(DATA TO PROCESS begins)

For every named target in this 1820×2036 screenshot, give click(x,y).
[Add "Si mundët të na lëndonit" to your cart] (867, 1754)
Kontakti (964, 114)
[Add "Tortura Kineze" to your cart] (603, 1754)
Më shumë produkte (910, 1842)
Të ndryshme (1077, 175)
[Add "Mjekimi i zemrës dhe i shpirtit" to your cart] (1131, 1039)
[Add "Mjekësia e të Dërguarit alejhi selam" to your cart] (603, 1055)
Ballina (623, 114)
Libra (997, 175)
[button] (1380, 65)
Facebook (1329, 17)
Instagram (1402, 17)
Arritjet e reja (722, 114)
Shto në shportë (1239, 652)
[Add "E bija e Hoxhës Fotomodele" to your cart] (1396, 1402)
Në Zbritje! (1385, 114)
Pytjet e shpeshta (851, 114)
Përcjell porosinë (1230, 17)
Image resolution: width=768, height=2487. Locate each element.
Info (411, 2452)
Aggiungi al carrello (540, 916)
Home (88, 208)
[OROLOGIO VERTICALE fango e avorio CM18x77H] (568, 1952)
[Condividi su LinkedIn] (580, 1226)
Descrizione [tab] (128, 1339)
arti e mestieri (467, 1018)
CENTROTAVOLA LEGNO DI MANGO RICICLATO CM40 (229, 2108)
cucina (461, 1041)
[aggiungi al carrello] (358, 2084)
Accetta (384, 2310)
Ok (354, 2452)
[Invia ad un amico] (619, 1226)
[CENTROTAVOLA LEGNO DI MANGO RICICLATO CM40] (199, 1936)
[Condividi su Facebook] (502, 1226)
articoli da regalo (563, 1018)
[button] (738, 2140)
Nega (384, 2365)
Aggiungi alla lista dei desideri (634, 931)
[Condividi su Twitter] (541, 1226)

(DATA TO PROCESS ends)

Please, starting with the first line of the material above, write out each line exactly and finish on the line that includes "[button] (1380, 65)".

For every named target in this 1820×2036 screenshot, give click(x,y).
[Add "Si mundët të na lëndonit" to your cart] (867, 1754)
Kontakti (964, 114)
[Add "Tortura Kineze" to your cart] (603, 1754)
Më shumë produkte (910, 1842)
Të ndryshme (1077, 175)
[Add "Mjekimi i zemrës dhe i shpirtit" to your cart] (1131, 1039)
[Add "Mjekësia e të Dërguarit alejhi selam" to your cart] (603, 1055)
Ballina (623, 114)
Libra (997, 175)
[button] (1380, 65)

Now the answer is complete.